Extrait fourni:
⁂
"Le 6 avril, à l’université de Paris Dauphine M. Masuda, ancien directeur à l’Agence Internationale de l’Energie Atomique (AIEA) devait parler de « la catastrophe nucléaire de Fukushima du 11 mars et ses suites ». Une vingtaine d’individus s’est invitée à la conférence, a lancé des œufs de peinture, insulté les participants, éclaté quelques boules puantes et laissé une cinquantaine de tracts (voir ci-joint).
Spéciale dédicace aux compagnons italiens que l’Etat aimerait mettre au pas. Ce même jour en effet, dans 16 villes d’Italie, 300 flics menaient 60 perquisitions parmi des compagnons, sous l’accusation d’« association de malfaiteurs à finalité terroriste », la presse parlant de diverses attaques contre l’ENI (équivalent italien d’EDF), contre des entreprises et associations humanitaires collaborant à la machine à expulser, contre divers groupes d’extrême-droite… 5 personnes ont été incarcérées, 26 personnes mises en examen, et le local anarchiste Fuoriluogo à Bologne a été mis sous séquestre.
Leur répression n’arrêtera pas la lutte ! Contre le nucléaire et son monde et tous ceux qui voudraient nous enchaîner !
Voici le texte laissé à la conférence :
« A l’heure où un pays entier s’enfonce pour des dizaines d’années dans le développement durable de la mort qu’engendre nécessairement le nucléaire, ici, c’est dans l’ambiance studieuse et conquérante d’une faculté de « pointe » qu’on vient réduire le désastre à un nouveau défi à surmonter. Ainsi, le Centre Géopolitique de l’Energie et des Matières Premières (CGEMP), outil de propagande universitaire créé par un ministre pour justifier les choix énergétiques des entreprises et de l’Etat français, nous fait la grâce d’inviter le grand spécialiste Tatsuo Masuda. Il vient parler de la catastrophe nucléaire de Fukushima, du 11 mars et de ses suites.
⁂
Poursuivez le texte sur la perturbation de la conférence de Dauphine consacrée à Fukushima, en reprenant juste après sa dernière phrase.
⁂
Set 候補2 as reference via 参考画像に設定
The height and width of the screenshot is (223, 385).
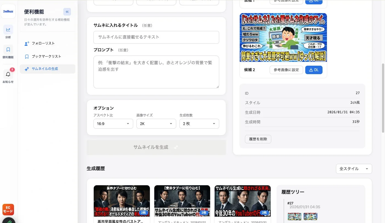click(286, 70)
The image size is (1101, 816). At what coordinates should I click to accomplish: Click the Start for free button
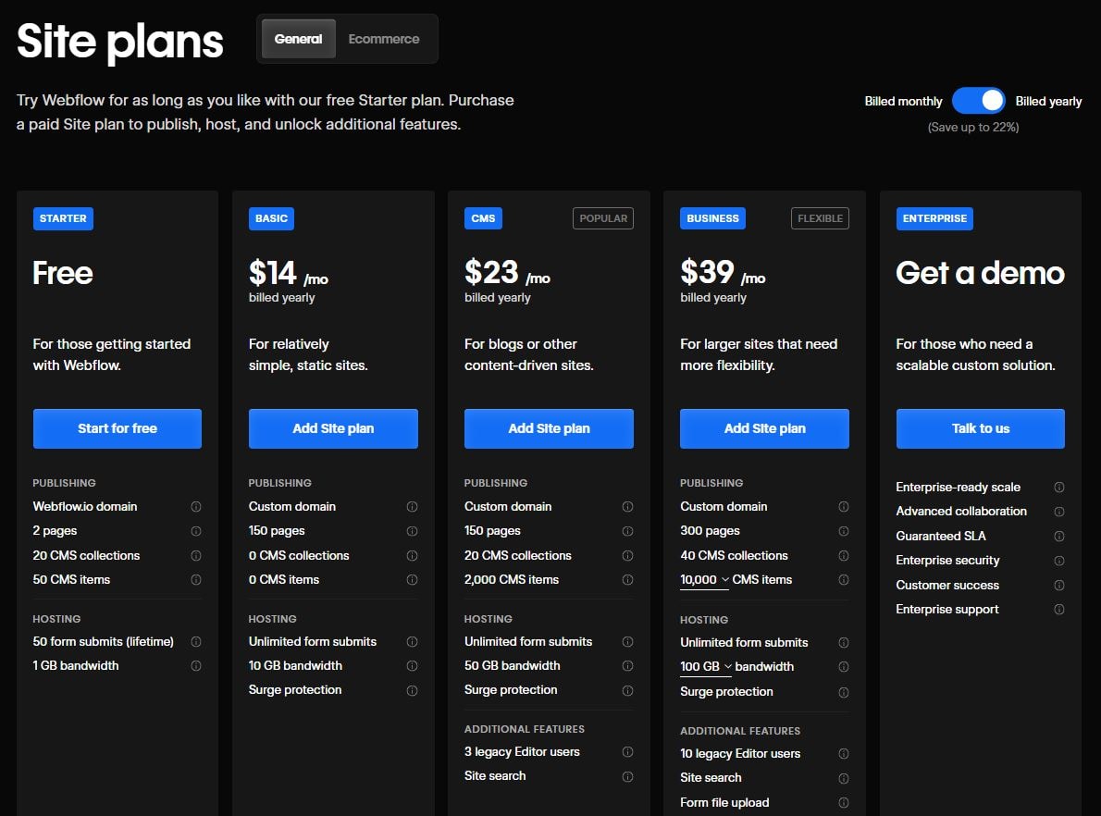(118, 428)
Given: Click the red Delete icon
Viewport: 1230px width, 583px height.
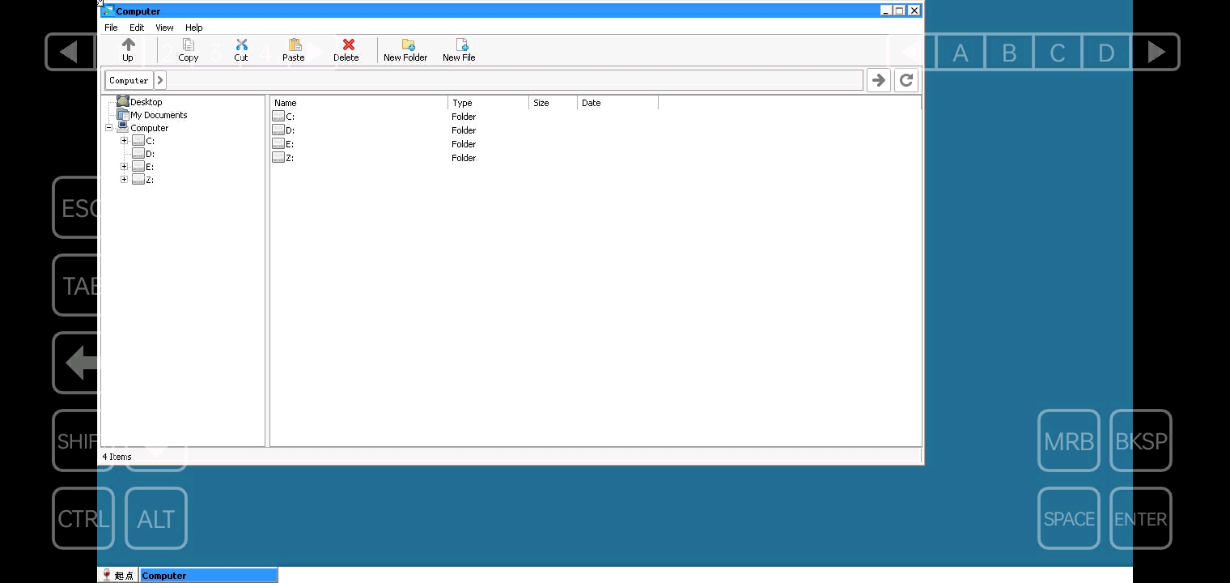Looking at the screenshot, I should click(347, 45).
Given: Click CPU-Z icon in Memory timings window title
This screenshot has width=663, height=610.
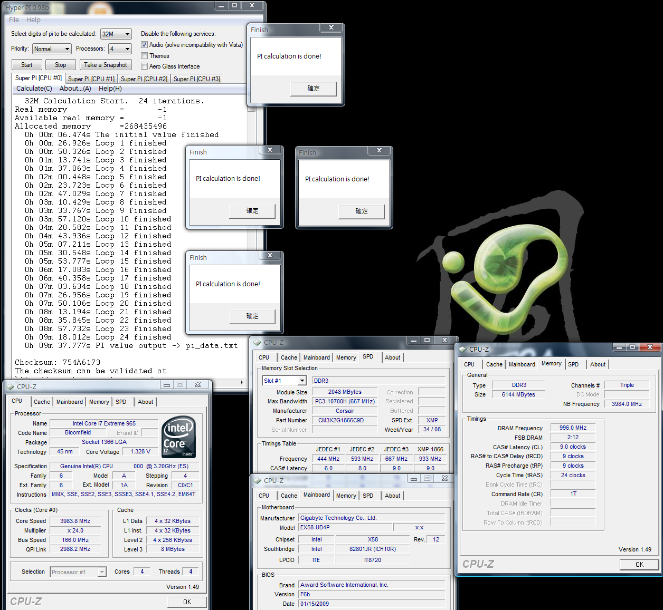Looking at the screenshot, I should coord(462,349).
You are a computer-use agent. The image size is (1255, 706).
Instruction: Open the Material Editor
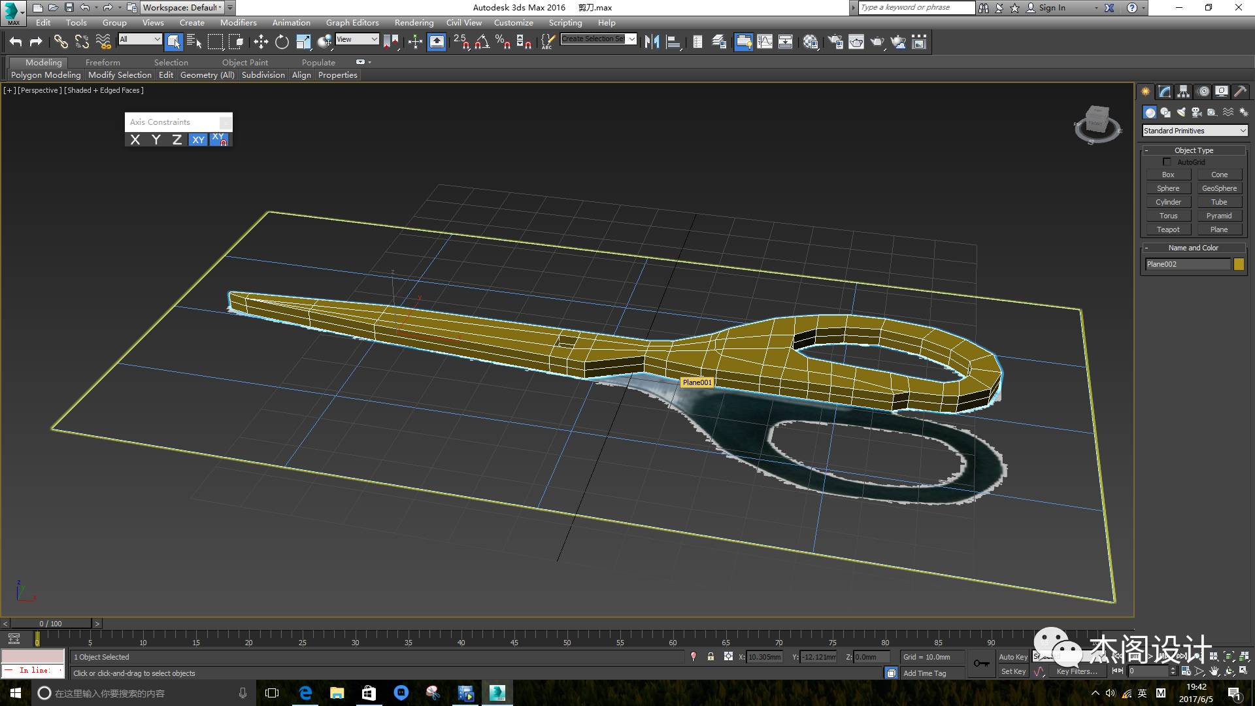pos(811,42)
⁂
Votre réponse:
Sans doute, l’expert en mal de fans aura-t-il dû revoir un peu sa copie. Il ne pourra plus faire la même leçon. Il ne pourra plus comme c’était le cas juste avant vendre le modèle économique nippon. Il ne pourra plus affirmer que le « Japon s’est développé comme la société au monde la plus efficace énergétiquement ». Invitant même à tirer des enseignements de ses cours, il ne pourra plus fièrement tenir un discours où le « Japon pourrait offrir un modèle pour le monde dans les efforts internationaux pour minimiser l’impact des activités humaines sur la planète à travers la mise en œuvre de politiques énergétiques et environnementales ».
C’est certain, cette page-là est tournée. Mais Tatsuo a de la bouteille dans les petits arrangements avec la vérité pour que les intérêts économiques des puissants demeurent inchangés. Il a d’ailleurs une belle carrière de pourri en la matière. Prof qui vend son conseil à des boîtes comme JAPEX ou la Japan Petroleum Exploration, il prend du galon en multipliant les casquettes. D’un côté, il bosse pour l’industrie mortifère du pétrole en étant vice-président de la Japan Oil Corporation (JNOC) (début 2000), de l’autre pour la recherche non moins mortifère à l’Asia Pacific Energy Research Center (APERC). Diplomate depuis 1972, il cherche aussi à occuper un rôle de conseiller du prince en matière de pétrole et de politique énergétique, s’assurant que ce monde continue son entreprise d’empoisonnement généralisé. Il est donc normal de le voir à un poste de directeur à l’Agence Internationale de l’Energie Atomique (AIEA) entre 1996 et 2001.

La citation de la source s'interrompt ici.